Begin at the top of the records and copy each line exactly. The line containing "This screenshot has height=451, width=1024." is the last one to include.
(Beginning of DATA FOR PROCESSING)
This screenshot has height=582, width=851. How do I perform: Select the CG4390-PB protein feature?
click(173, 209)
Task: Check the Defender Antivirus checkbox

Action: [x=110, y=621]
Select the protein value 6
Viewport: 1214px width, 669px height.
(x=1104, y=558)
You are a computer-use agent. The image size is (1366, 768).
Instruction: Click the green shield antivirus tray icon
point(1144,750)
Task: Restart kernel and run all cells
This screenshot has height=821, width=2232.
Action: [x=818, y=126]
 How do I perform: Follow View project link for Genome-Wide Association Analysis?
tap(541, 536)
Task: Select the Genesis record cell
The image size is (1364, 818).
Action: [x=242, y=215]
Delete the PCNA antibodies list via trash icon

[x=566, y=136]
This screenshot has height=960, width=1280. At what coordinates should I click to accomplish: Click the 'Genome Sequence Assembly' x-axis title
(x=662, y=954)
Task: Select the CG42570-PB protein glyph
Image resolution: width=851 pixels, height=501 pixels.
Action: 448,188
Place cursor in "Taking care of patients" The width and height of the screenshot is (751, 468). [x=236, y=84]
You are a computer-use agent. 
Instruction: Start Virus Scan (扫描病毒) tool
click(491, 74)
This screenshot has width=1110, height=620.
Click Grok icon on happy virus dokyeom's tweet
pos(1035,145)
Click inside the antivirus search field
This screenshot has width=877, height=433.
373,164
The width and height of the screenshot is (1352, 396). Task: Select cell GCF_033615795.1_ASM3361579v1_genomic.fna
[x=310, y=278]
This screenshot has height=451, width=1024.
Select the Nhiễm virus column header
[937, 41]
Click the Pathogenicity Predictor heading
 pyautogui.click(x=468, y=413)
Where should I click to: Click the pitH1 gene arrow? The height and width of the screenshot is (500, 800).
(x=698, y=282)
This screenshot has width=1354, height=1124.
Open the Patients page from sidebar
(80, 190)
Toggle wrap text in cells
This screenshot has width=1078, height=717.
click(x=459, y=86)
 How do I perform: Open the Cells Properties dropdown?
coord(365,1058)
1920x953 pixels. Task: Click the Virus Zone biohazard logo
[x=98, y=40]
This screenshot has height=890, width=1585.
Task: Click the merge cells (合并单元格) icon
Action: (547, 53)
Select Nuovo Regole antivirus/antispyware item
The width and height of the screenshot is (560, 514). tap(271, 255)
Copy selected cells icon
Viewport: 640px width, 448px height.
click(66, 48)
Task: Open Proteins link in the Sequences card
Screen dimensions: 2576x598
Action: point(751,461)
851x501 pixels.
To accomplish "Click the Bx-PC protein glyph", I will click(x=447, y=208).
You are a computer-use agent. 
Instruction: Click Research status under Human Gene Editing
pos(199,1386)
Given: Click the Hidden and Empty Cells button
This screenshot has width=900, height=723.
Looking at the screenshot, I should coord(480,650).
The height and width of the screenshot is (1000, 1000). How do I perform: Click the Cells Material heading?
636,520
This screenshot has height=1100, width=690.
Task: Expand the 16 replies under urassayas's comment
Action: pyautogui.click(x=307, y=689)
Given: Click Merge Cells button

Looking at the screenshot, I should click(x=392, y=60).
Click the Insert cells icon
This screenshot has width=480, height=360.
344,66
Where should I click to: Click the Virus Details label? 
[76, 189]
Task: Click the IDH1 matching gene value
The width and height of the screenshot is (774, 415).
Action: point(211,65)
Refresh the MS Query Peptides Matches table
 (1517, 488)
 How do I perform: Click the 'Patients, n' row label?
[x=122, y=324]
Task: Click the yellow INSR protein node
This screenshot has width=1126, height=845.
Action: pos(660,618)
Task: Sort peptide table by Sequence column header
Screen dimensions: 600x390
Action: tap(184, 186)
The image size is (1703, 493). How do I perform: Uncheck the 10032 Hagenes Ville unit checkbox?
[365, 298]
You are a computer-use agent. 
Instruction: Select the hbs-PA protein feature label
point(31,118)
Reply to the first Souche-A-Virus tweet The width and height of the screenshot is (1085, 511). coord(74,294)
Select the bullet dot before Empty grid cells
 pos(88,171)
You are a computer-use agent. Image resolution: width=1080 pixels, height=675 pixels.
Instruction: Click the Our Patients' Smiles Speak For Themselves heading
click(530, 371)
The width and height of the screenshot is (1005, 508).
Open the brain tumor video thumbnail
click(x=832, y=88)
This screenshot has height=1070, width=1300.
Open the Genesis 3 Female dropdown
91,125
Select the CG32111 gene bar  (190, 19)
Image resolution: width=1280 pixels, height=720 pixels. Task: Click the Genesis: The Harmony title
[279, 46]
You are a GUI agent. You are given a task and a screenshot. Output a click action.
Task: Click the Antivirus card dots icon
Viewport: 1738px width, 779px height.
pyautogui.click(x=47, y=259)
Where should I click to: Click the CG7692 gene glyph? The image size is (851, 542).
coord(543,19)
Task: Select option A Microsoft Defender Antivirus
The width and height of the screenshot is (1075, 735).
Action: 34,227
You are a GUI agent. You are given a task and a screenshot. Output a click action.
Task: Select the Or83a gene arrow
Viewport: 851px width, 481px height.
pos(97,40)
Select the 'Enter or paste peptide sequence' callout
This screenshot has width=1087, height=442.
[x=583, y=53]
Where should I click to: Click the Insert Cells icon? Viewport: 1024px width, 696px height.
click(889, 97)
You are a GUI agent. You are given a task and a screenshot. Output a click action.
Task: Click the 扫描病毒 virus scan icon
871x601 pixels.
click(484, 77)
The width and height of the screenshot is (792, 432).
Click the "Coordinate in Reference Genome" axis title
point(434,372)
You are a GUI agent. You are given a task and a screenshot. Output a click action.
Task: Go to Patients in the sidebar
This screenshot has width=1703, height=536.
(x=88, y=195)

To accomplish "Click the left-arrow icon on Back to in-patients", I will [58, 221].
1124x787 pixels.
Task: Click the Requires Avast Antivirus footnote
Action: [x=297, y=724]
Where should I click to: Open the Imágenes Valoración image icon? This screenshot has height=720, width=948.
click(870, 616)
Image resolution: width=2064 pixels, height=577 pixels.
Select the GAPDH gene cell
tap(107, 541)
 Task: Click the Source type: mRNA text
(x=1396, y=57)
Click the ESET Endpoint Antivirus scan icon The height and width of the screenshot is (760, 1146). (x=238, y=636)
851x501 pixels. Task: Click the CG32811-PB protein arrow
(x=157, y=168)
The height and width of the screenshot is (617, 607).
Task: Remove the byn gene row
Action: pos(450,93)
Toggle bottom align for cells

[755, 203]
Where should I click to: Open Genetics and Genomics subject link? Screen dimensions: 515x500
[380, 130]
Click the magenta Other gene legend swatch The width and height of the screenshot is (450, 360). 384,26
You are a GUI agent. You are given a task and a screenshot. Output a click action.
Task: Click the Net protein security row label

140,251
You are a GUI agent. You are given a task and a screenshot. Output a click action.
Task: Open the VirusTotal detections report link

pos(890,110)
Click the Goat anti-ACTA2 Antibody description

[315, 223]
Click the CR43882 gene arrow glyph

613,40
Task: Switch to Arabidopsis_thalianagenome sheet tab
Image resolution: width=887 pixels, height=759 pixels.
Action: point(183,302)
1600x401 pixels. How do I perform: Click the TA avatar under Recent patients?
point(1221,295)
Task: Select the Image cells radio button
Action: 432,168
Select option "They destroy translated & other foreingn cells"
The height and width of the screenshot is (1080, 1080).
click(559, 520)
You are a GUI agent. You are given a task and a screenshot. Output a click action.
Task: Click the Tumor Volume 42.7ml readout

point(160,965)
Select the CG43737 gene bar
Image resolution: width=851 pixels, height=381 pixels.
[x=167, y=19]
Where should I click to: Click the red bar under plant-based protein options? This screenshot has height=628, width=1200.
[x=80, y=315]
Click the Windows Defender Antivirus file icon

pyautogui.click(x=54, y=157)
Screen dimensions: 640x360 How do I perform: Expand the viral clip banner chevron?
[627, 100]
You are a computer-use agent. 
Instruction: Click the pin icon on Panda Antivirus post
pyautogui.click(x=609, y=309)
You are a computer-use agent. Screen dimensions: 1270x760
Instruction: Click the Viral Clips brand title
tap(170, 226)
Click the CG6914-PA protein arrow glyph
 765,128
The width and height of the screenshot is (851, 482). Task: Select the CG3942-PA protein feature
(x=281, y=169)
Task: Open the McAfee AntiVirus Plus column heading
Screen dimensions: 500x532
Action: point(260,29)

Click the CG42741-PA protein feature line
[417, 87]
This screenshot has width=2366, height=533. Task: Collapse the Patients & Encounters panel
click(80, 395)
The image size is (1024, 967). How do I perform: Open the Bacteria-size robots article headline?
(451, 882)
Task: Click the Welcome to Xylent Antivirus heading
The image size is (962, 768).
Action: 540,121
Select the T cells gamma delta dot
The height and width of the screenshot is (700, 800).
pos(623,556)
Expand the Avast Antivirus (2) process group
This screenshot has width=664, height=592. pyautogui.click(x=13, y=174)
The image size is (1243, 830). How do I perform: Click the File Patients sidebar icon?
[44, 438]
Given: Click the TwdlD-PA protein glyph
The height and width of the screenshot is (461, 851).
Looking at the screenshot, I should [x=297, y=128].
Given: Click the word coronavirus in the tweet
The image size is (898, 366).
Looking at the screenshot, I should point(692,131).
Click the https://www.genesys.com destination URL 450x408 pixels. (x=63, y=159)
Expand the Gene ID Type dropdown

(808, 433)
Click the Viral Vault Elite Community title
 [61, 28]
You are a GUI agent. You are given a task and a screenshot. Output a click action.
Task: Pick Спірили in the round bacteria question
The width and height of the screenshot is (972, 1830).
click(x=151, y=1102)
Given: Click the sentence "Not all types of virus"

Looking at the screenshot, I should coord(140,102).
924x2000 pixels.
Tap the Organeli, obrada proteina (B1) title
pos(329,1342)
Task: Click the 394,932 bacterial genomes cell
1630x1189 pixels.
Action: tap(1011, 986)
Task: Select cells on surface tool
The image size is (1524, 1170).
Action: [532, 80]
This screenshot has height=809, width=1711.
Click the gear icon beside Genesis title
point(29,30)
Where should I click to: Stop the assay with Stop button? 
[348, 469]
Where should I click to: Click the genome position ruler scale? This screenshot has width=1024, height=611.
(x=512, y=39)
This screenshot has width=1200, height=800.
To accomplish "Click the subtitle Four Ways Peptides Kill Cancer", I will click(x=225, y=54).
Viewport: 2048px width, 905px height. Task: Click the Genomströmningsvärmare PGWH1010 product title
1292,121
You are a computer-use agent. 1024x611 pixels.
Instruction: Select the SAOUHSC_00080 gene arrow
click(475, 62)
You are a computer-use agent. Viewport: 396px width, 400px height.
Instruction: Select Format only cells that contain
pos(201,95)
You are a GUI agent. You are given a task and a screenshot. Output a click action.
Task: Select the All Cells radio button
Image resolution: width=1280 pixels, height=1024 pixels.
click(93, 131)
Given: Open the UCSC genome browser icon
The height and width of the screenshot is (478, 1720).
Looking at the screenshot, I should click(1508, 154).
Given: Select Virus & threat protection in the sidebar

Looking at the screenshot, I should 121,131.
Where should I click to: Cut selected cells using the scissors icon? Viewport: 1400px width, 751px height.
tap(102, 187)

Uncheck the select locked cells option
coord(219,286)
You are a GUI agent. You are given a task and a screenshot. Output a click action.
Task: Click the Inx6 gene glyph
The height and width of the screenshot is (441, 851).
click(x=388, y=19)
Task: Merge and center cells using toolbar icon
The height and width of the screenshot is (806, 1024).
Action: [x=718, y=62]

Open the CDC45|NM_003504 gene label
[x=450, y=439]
(End of DATA FOR PROCESSING)
## YOUR RESPONSE
This screenshot has height=582, width=851. How do I perform: Select the CG4390-PB protein feature?
click(173, 209)
Task: Check the Defender Antivirus checkbox

Action: [x=110, y=621]
Select the protein value 6
Viewport: 1214px width, 669px height.
(x=1104, y=558)
You are a computer-use agent. The image size is (1366, 768).
Instruction: Click the green shield antivirus tray icon
point(1144,750)
Task: Restart kernel and run all cells
This screenshot has height=821, width=2232.
Action: [x=818, y=126]
 How do I perform: Follow View project link for Genome-Wide Association Analysis?
tap(541, 536)
Task: Select the Genesis record cell
The image size is (1364, 818).
Action: [x=242, y=215]
Delete the PCNA antibodies list via trash icon

[x=566, y=136]
This screenshot has height=960, width=1280. At what coordinates should I click to accomplish: Click the 'Genome Sequence Assembly' x-axis title
(x=662, y=954)
Task: Select the CG42570-PB protein glyph
Image resolution: width=851 pixels, height=501 pixels.
Action: 448,188
Place cursor in "Taking care of patients" The width and height of the screenshot is (751, 468). [x=236, y=84]
You are a computer-use agent. 
Instruction: Start Virus Scan (扫描病毒) tool
click(491, 74)
This screenshot has width=1110, height=620.
Click Grok icon on happy virus dokyeom's tweet
pos(1035,145)
Click inside the antivirus search field
This screenshot has width=877, height=433.
373,164
The width and height of the screenshot is (1352, 396). Task: Select cell GCF_033615795.1_ASM3361579v1_genomic.fna
[x=310, y=278]
This screenshot has height=451, width=1024.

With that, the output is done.